-------- Testo da leggere --------

1. Con distinti atti di citazione, i signori F.A. e G., M.M.G., S., P. e M., premesso di essere proprietari e/o usufruttuari dei locali ad uso negozio aventi ingresso, rispettivamente, da Via (OMISSIS) a da Via (OMISSIS), siti nell’edificio condominiale di Via (OMISSIS), convennero in giudizio il predetto condominio per sentir annullare le delibere delle assemblee condominiali del 23 maggio 1997 e del 26 marzo 1999, nella parte in cui avevano ripartito le spese di portierato secondo i millesimi di proprietà indicati nella tabella A anzichè secondo quelli della tabella B; o, in subordine, per sentir stabilire la diversa quota dovuta per le predette unità immobiliari in relazione all’eventuale servizio goduto, tenendo conto di quanto disposto dall’art. 1123 c.c., e art. 68 disp. att. c.c., e dell’art. 2041 c.c..

-------- Dati memorizzati --------

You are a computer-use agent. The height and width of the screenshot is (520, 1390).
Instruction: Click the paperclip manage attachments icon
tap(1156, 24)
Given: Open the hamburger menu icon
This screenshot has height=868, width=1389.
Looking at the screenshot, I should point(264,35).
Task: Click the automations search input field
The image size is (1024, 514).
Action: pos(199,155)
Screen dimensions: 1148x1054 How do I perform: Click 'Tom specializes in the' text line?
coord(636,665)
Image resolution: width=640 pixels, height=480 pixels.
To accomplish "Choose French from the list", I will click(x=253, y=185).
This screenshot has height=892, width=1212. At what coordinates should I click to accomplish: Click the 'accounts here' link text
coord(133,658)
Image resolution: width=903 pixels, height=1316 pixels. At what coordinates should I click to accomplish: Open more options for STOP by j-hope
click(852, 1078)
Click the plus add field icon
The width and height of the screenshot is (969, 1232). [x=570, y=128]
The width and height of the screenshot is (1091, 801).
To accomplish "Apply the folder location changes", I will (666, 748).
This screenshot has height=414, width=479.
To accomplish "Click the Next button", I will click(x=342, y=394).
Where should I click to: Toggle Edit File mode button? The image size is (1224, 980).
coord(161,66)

--------

— Cosa si chiede —
(A) Secondo il testo da leggere, quali delibere assembleari i condomini chiesero di annullare?
(B) Nei record, modifica il tratto che va dalla riga contenente "Screen dimensions: 1148x1054" fino alla riga contenente "will click(x=253, y=185).", sostituendo "French" con "Spanish" e lasciando invariato tutto il resto.

— Esiti dei compiti —
(A) Le delibere delle assemblee condominiali del 23 maggio 1997 e del 26 marzo 1999.

(B)
Screen dimensions: 1148x1054 How do I perform: Click 'Tom specializes in the' text line?
coord(636,665)
Image resolution: width=640 pixels, height=480 pixels.
To accomplish "Choose Spanish from the list", I will click(x=253, y=185).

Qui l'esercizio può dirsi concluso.